As you’ve learned from countless articles you’ve read, transparency and full disclosure are key to creating a stronger, more efficient social business. And thanks to social media culture, companies recognize the need for a stronger, more public social responsibility strategy. The social media spotlight garners accolades and new business for companies that give back. All the more reason to create a strong corporate social responsibility strategy. Here are five steps to help develop a corporate social responsibility strategy using social media:
1. Lead from the top.
You must have a long-term vision and commitment from the executive level when building your CSR program. Having C-level buy-in can also greatly enhance overall brand positioning and provide your supporters the opportunity to engage and promote your brand’s activity with no doubt lingering.
Blake Mycoskie, CEO of Toms Shoes, is a great example of a strong leader. He readily uses Twitter to spread the word of the brand and his story. It already had a unique approach to CSR molded into its business model: Through its One for One Movement, Toms Shoes donates one pair of shoes to a child in need every time a customer buys a pair.
2. Always be listening and learning.
Your brand must constantly monitor and listen to the needs of the communities where you do business and then determine the most suitable approach to address their social issues. Whether it’s providing assistance to homeless, by being present at food banks, building homes, or helping educators by donating materials, time, or even money – all of this helps to humanize the brand while strengthening the community at the same time.
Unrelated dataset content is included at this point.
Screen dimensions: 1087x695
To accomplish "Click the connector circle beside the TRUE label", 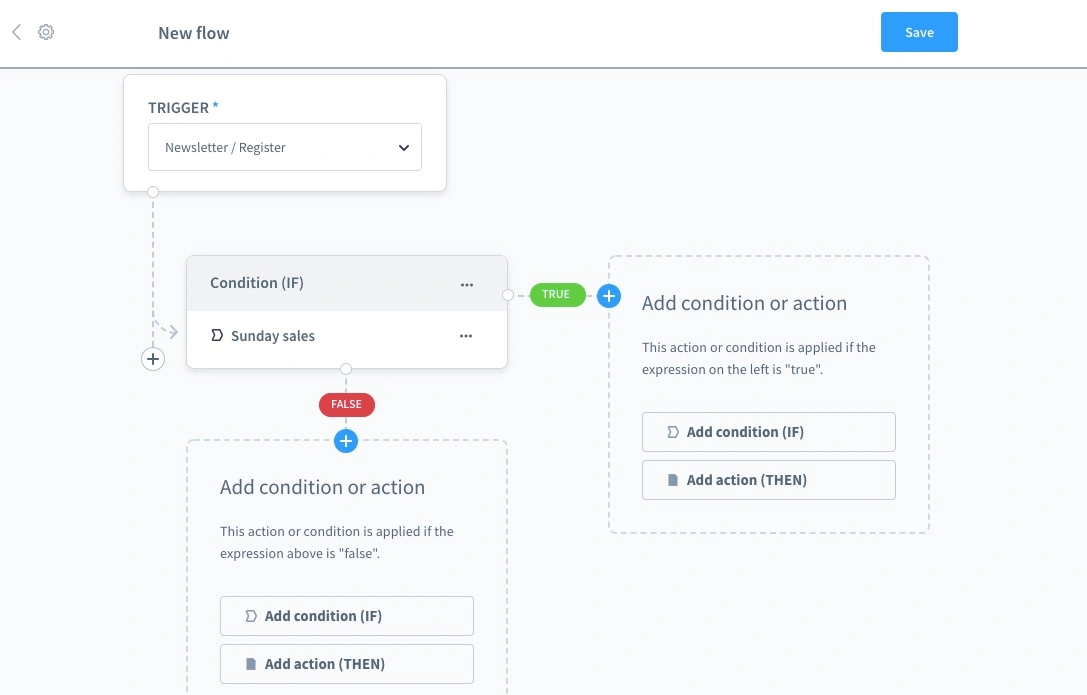I will point(508,295).
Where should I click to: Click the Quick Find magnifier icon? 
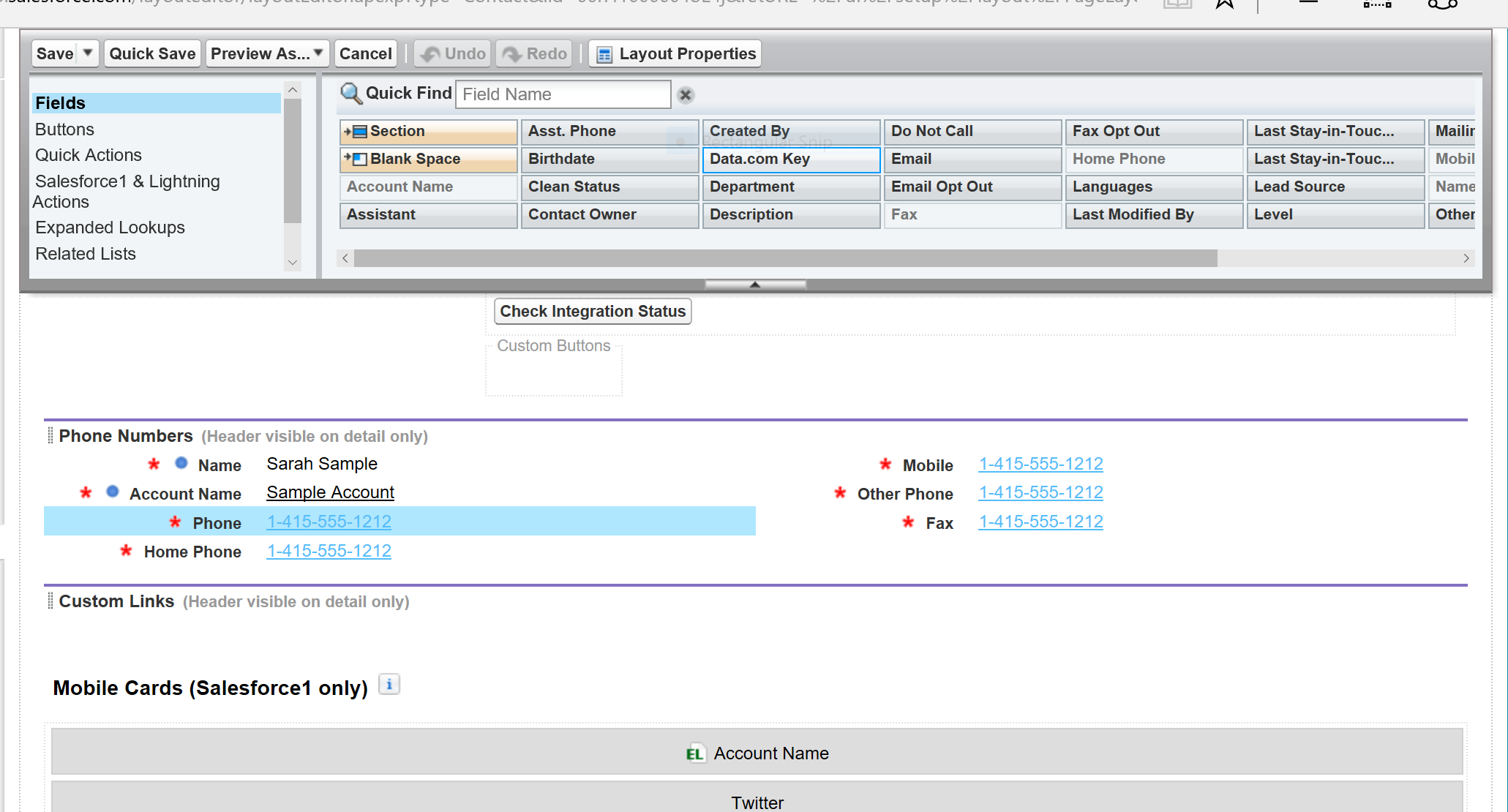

By searching Twitter using hashtags such as #CSR, #sustainability, or doing some Google searches around CSR, you will discover some great examples on how you can incorporate a well-thoughtout CSR strategy for your brand and socialize it.
Companies must leverage social media to encourage users to also take part, while promoting your own brand’s initiatives. Yahoo runs a campaign called “How Good Grows”, a crowdsourcing initiative as part of its CSR efforts; users and employees share random acts of kindness and filter it out through their respective Yahoo, Facebook, and Twitter profiles, allowing others to engage (share, comment, or like) with the posted act.
After the first year of “How Good Grows,” Yahoo went one step further and featured the top 10 inspiring acts, conducting separate interviews with each person, and using it more as a larger public relations play. The effort helps spread positive feedback about the brand and keeps the story growing, offering a larger viral play in the end.
Once you have built your CSR strategy, make sure you talk about what you are doing with your CSR initiatives. When people hear about acts of compassion, they are more likely to take interest and then take part in your experience. By using not just your social media channels, such as your blog, Twitter, or Facebook page, but also your inbound channels hold just as much value – such as employee meetings, board meetings and press briefs. By maximizing the coverage of your efforts – it brings attention to what your brand is doing full circle.
Don’t waste your CSR efforts. Companies focus so much attention on the sales channel, which in today’s economy seems almost unavoidable. But it’s crucial to consider either allocating internal resources to an ongoing CSR strategy effort, or if you can, hire key individuals to grow and properly develop a strategy for your company’s CSR efforts.
Your customers are your greatest sales people. Ensure that they understand what you are doing from a CSR perspective. “Doing good” can actually be good for business.